The changes are made as part of an agreement with the Cahuilla Indians of the Torres Martinez Desert, on whose land the trailer park is located.
Riverside County will begin demolishing or removing some trailers at the Oasis Mobile Home Park, as well as erecting barriers to prevent new tenants moving in, under an agreement approved Tuesday by the board of directors. It’s part of an effort to permanently close the park, which has been plagued by health and safety hazards, including high levels of arsenic in the water system, for decades.
The supervisors voted 5-0 to approve a Memorandum of Understanding with the Torres Martinez Desert Cahuilla Indians that will allow the county authorities to implement the new policies at the Oasis Mobile Home Park. The park is located in the Torres Martinez Reserve.
These include the “installation of physical K-rails; removal of trailers; demolition of uninhabitable trailers; and removal, abandonment, or disconnection of unauthorized or unlawful utilities, including improper water connections, sewer connections (and) electrical connections,” the agreement said.
While the county has made efforts to help residents relocate to safer living conditions in the eastern Coachella Valley, the lack of affordable housing options in the area has meant new renters are moving into the mobile home park almost as fast as people are moving out, according to Mike Walsh , Assistant Director, Riverside County Housing Authority, and V. Manuel Perez, Fourth District Supervisor.
The thermal area is part of Perez County along with the rest of the Coachella Valley.
In the past three years, the county has helped 78 families relocate from the park, said Greg Rodriguez, the county’s assistant director of government affairs and community engagement. The park is home to over 200 families.
The relocation effort was supported by a variety of funds, including $6.25 million in federal grants and nearly $8 million in state Project Homekey funding.
In 2021, Member of Parliament Eduardo Garcia, D-Coachella, requested $30 million to be included in California’s 2021-22 budget, including for the move from the Oasis Mobile, at the request of 49 organizations composed primarily of local nonprofits home park Governor Gavin Newsom approved the application in July 2021.
Since approval, the Board of Directors has approved the use of funds on two occasions: first, $7 million to advance the development of an affordable condominium complex in the city of Oasis, and in November, $279,000 to modernize the Maria y Jose Mobile Home Park , in the same area.
While the new affordable housing complex would not only house the residents of the Oasis Mobile Home Park, the district board said it would be preferred. All 12 pitches at Maria y Jose Mobile Home Park go to Oasis families.
The lack of adequate infrastructure in the area, including water security, has made it difficult to build new homes for Oasis residents to relocate to, Perez said.
“It’s really bad,” Third Circuit Supervisor Chuck Washington said during the board’s meeting. “It’s just unscrupulous that the managers of this front end home park allowed people to move in when we vacated some. to block access to anyone else who comes into this very deplorable condition.”

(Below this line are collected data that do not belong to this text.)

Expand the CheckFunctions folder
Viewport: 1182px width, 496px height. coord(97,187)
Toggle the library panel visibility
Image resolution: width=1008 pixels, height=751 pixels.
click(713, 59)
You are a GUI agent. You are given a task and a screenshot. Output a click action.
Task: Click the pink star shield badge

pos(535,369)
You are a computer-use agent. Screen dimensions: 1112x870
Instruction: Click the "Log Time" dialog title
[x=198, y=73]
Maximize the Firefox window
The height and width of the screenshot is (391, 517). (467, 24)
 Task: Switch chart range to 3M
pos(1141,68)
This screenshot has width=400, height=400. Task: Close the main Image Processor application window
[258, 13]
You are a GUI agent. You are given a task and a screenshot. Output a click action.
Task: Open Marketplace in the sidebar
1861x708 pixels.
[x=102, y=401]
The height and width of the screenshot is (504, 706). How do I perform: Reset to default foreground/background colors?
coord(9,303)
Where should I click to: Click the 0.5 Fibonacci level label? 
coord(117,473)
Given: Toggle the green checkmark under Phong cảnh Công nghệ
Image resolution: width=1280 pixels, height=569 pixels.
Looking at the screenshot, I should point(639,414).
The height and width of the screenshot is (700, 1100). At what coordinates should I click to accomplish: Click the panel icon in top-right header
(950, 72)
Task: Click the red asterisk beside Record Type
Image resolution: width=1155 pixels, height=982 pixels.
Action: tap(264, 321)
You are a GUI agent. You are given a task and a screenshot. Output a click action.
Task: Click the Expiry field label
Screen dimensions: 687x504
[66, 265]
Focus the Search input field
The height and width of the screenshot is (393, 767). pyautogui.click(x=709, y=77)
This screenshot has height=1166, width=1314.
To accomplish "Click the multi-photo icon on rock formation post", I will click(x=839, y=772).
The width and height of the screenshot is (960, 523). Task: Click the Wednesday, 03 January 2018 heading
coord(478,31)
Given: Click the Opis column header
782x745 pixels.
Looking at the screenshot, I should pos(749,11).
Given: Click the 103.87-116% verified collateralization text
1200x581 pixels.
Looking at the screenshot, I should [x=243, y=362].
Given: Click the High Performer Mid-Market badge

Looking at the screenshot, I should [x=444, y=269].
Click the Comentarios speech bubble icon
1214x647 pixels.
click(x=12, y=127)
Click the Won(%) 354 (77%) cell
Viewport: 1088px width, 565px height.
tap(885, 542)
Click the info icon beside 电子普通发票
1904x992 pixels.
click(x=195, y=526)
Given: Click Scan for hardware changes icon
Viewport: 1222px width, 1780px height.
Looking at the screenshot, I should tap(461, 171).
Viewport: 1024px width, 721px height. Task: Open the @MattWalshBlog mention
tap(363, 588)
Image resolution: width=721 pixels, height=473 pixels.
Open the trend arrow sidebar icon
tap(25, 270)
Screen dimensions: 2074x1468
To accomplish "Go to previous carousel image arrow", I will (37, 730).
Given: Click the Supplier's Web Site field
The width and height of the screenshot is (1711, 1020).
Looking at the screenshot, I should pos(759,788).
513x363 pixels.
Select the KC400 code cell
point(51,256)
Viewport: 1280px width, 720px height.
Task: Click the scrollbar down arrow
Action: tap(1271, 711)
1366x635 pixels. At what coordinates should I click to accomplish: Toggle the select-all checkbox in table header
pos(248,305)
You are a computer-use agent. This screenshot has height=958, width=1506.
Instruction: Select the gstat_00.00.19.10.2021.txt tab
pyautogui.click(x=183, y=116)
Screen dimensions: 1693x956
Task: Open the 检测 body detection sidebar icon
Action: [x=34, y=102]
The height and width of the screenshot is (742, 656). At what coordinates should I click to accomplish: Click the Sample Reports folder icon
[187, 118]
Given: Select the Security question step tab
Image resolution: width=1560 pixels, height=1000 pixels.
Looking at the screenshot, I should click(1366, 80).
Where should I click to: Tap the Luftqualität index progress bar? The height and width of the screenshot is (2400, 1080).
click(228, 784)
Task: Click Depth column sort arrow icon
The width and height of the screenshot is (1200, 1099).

Washington credited Perez with leading the MOU effort. “It took a long time,” Perez said at the meeting.
The new policy could affect a dozen other tribal reservations within the district, although tribes generally must first consent to the district’s presence on sovereign land.
In August, Perez announced that the county, the Cahuilla Indians of the Torres Martinez Desert, and the Bureau of Indian Affairs had jointly agreed that Oasis must eventually close “due to unresolvable health and safety issues that continue to make residents exceptional.” To cause difficulties. “
This is an evolving story and will be updated.